DOCUMENT SEGMENT -
┄┄┄┄┄┄┄┄┄┄┄┄┄┄┄┄┄┄┄┄
Description
Value: 30%
Essay Questions released: December 11th, 8am
Due: December 15th, 11:59pm
Objectives:
Reinforce your comprehension of course themes and content
Illustrate your ability to synthesize course material and apply it to answer a specific question
Foster your critical thinking about course concepts, practical applications, and connections between ideas
Instructions:
Choose from one of two essay questions
Write a 3-4 page paper (1000 words).
Time Requirements:
The expectations of a take-home essay exam are somewhere in between an in-class essay exam and papers (like your final essay). Content expectations are higher than in-class exams because you have more time and you can utilize course texts and notes. You also have more time to prepare an argument, structure your paper, and pay attention to grammar.
However, expectations are a little bit lower than course papers. First of all, you are not required to conduct secondary research. You are only to utilize course materials in your essay (readings + lectures). Second, it is expected that you spend less time on this take-home essay than you did the paper.
┄┄┄┄┄┄┄┄┄┄┄┄┄┄┄┄┄┄┄┄
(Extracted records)
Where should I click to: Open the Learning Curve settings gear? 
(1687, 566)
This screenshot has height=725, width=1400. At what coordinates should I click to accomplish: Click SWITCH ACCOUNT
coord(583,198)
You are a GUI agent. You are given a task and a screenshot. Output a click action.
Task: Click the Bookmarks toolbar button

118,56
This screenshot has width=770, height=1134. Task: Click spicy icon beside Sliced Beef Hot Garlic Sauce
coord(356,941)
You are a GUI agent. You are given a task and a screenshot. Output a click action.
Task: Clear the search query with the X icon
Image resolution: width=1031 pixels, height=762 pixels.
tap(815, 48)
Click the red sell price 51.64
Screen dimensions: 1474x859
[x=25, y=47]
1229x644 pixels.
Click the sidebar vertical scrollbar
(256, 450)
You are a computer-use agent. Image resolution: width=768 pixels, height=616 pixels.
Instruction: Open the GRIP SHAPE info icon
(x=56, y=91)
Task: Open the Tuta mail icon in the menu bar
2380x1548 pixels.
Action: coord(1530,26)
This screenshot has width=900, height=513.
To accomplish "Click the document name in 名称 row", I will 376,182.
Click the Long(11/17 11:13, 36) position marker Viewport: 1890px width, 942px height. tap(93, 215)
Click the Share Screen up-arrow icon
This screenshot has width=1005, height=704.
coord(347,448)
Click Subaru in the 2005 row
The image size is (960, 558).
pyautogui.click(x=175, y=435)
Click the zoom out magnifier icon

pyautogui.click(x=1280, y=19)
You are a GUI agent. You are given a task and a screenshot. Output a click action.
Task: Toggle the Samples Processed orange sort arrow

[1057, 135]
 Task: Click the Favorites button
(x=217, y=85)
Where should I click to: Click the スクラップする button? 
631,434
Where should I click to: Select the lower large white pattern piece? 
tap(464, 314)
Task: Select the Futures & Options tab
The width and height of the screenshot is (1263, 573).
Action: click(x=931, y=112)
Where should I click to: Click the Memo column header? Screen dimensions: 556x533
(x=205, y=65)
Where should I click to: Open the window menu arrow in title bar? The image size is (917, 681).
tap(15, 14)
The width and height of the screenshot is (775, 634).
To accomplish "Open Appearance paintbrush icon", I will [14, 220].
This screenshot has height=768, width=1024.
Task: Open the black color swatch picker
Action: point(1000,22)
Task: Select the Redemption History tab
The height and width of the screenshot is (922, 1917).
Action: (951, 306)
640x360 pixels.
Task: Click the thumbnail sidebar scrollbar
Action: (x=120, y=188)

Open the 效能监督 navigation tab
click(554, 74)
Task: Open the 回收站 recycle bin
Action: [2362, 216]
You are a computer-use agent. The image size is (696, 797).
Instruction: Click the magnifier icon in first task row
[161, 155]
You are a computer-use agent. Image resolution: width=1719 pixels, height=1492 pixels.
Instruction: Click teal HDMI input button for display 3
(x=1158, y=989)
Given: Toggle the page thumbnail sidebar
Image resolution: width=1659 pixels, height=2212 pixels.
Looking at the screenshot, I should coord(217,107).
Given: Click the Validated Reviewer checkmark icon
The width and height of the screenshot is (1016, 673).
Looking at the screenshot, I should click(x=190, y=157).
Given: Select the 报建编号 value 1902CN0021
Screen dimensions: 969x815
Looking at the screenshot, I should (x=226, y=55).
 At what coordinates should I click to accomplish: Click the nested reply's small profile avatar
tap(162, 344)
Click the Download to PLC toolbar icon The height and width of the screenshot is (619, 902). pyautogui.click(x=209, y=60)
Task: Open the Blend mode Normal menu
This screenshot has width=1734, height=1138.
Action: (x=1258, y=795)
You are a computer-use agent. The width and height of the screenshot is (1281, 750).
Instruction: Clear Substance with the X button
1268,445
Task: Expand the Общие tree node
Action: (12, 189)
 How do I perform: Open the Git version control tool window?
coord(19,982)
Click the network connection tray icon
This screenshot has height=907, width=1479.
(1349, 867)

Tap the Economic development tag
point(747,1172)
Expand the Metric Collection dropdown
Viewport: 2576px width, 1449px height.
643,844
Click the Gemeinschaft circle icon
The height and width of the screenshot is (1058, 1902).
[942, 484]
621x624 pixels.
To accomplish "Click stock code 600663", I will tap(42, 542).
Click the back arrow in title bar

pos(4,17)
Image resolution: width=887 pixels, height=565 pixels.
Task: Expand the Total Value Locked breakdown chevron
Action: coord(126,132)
┄┄┄┄┄┄┄┄┄┄┄┄┄┄┄┄┄┄┄┄
DIRECTIVES -
a. In the take-home essay exam description, when is the exam due?
b. List every objective that the take-home essay exam description gives.
c. Continue the take-home essay exam description from the point where it stops.

ANSWERS -
a. December 15th, 11:59pm

b.
- Reinforce your comprehension of course themes and content
- Illustrate your ability to synthesize course material and apply it to answer a specific question
- Foster your critical thinking about course concepts, practical applications, and connections between ideas

c.
This exam was designed to be completed in 5-6 hours, but I am providing the class several days to work on this exam (5 days to be exact).
Your essay must include:
A clear introduction that states how you are going to tackle the question and outlines your essay.
For each topic you are to apply at least 3 course concepts in your essay (these should be from at least 2 different lectures).
At least 4 references to course readings. At least 2 of these sources must be scholarly but you can also choose to use all scholarly sources. The other 2 sources may be news articles.
Proper APA citation throughout and a works cited page
A title page with a title for your essay, your name, student number, and the course code
12 point font, Times New Roman, Double spaced
Citations to class lectures when the material you are discussing is drawn from lectures
Essay Checklist
Title page with your name, student number and a title for your essay (do not write “Essay topic 2”)
A works cited list in APA style with at least 4 course readings.
In text APA citations to at least 4 course readings.
3-4 pages (approximately 1000 words)
Double spaced, 12-point font, Times New Roman
Deductions
-1 if there is no title page
-1 if there is no essay title
Deductions for being under or over the word limit (100 words over/under is okay).
EXAM QUESTIONS:
Questions:
Consider everything we have learned this term from the (ideal) role and function of journalism, to media literacy, the history of journalism, the propaganda model, digital journalism, power and objectivity and racism.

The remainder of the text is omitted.